No other symptoms. Normal bloodwork last month.

For those who have dealt with this, i guess i’m looking for validation as far as the likelihood of freeze dried foods and/or the slow build up of a high fat diet being the cause… recommendations of low fat freeze dried diets that have worked well for you, as well as where to go from here… both near future and going forward.

TIA


----------



## David Winners (Apr 30, 2012)

I don't have experience with freeze dried meals, so no help there.

I have seen stools like this when feeding a lot of fat like saw scraps from a butcher. It can take a few days for the dog's ability to digest all that fat to be exceeded and then it just passes through. Kind of nasty. The easiest solution is to fast for a day and then feed some DIY raw that is lower then normal in fat, or commercial raw with some extra lean muscle meat added, for a while. Maybe a couple weeks. Being an adult, the shift to lower fat shouldn't bother him at all. 

If you continue to see very loose or watery stool after the chicken and rice and a couple days of lean meals, I would think about seeing a vet.


----------



## Apex1 (May 19, 2017)

Off topic but your picture has a rainbow over your tent. Idk if you noticed or if it is intentional but warmed my heart.


----------



## LuvShepherds (May 27, 2012)

I hate to say it but greasy stools are a sign of Giardia.


----------



## Bearshandler (Aug 29, 2019)

Aside from checking fat like it was mentioned, I would do a round of fenbendazole. (~5 days) I think there are several bacteria that can also lead to this. None really serious in adults as far as I know.


----------



## ausdland (Oct 21, 2015)

LuvShepherds said:


> I hate to say it but greasy stools are a sign of Giardia.


They are also a sign of colitis-inflammation. 

Fodder, absent infection, I think you're on the right track with too much fat in the diet especially at that age.


----------



## dogma13 (Mar 8, 2014)

Apex1 said:


> Off topic but your picture has a rainbow over your tent. Idk if you noticed or if it is intentional but warmed my heart.

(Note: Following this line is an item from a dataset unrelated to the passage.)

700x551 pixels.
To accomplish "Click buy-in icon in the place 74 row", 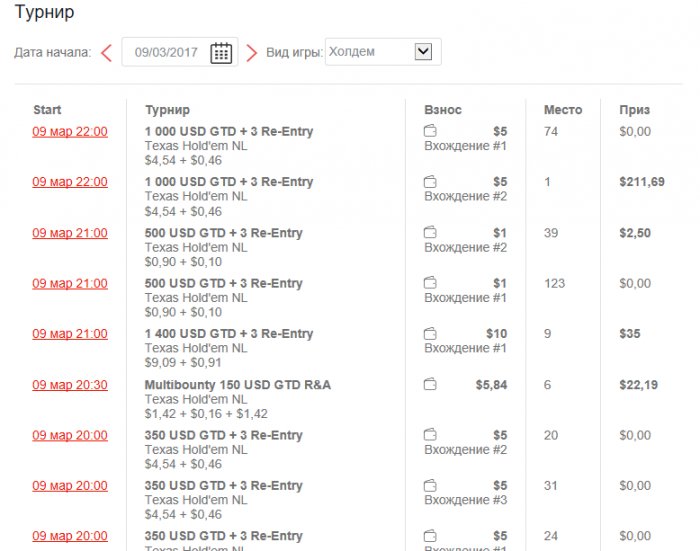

Fodder either has a rain cloud or a rainbow floating over her at all times. Magic mod  😀


----------



## Fodder (Oct 21, 2007)

LuvShepherds said:


> I hate to say it but greasy stools are a sign of Giardia.


oh you can say it… i’m one of the few that’s desensitized to giardia since i deal with it regularly at work. Keys gets exposed so often he’s probably immune by now, lol…. but parasites is definitely a thought.


Bearshandler said:


> Aside from checking fat like it was mentioned, I would do a round of fenbendazole. (~5 days) I think there are several bacteria that can also lead to this. None really serious in adults as far as I know.

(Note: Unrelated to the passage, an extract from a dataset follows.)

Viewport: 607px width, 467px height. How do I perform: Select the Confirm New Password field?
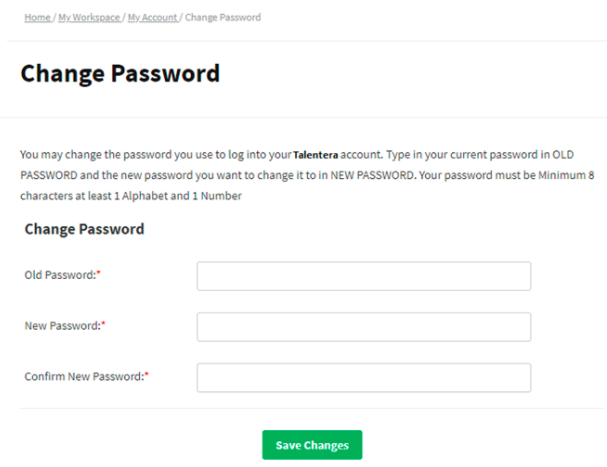363,377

thanks, panacur is easily accessible, i’ll consider it if things persist, but he does get DE when we come back from any trips.


ausdland said:


> They are also a sign of colitis-inflammation.
> 
> Fodder, absent infection, I think you're on the right track with too much fat in the diet especially at that age.


good point. i never really considered his age!


dogma13 said:


> Fodder either has a rain cloud or a rainbow floating over her at all times. Magic mod  😀


ha! it’s been a rain cloud the past few days 😭


----------



## dogma13 (Mar 8, 2014)

Heaven knows I'm no nutrition expert, but one of my girls who in her younger days had an iron stomach cannot handle any excess fat any longer. She'll be nine next month. The tiniest bit will give her loose stools for days.🌈🌧🌈


----------



## Fodder (Oct 21, 2007)

dogma13 said:


> Heaven knows I'm no nutrition expert, but one of my girls who in her younger days had an iron stomach cannot handle any excess fat any longer. She'll be nine next month. The tiniest bit will give her loose stools for days.🌈🌧🌈


interesting. yeah, i think ausland is definitely on to something. he’s so active i forget that he’s aging and the changes his body will inevitably go through.


----------